* **PROVIDED ENTRIES**
━━━━

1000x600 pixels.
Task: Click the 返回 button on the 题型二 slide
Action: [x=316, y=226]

━━━━

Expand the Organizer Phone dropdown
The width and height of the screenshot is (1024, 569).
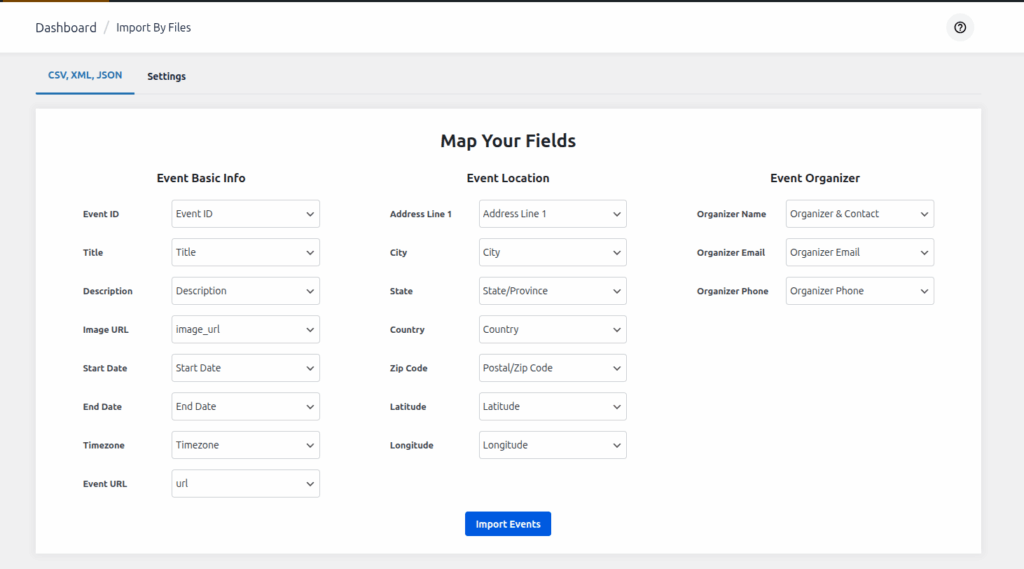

━━━━

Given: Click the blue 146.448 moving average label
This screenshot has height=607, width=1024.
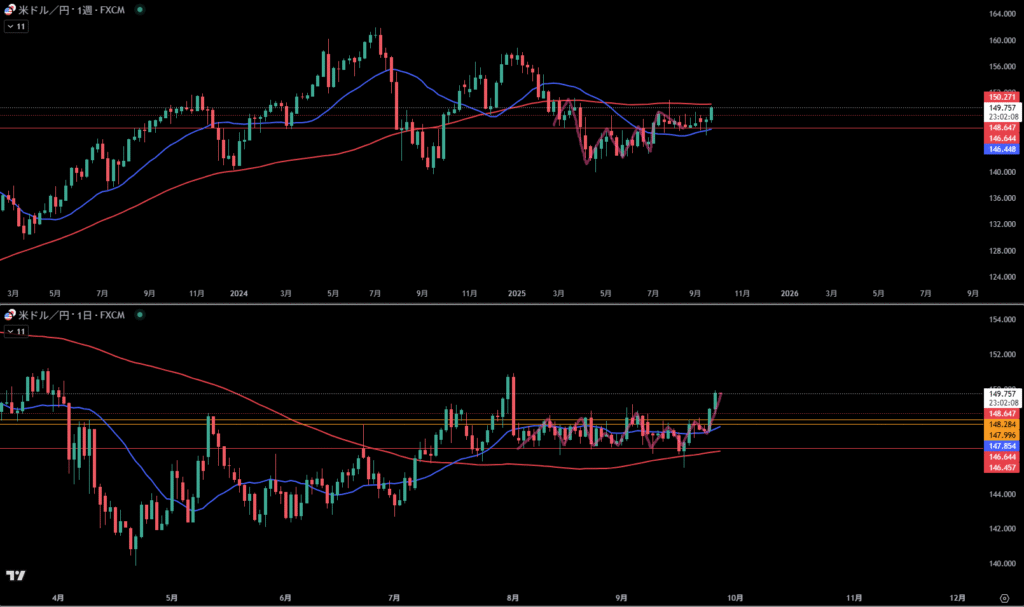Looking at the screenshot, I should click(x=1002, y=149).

━━━━

Of the lines above, extract only those from the line with "Expand the Organizer Phone dropdown" to the line with "The width and", both included, exactly as written.

Expand the Organizer Phone dropdown
The width and height of the screenshot is (1024, 569).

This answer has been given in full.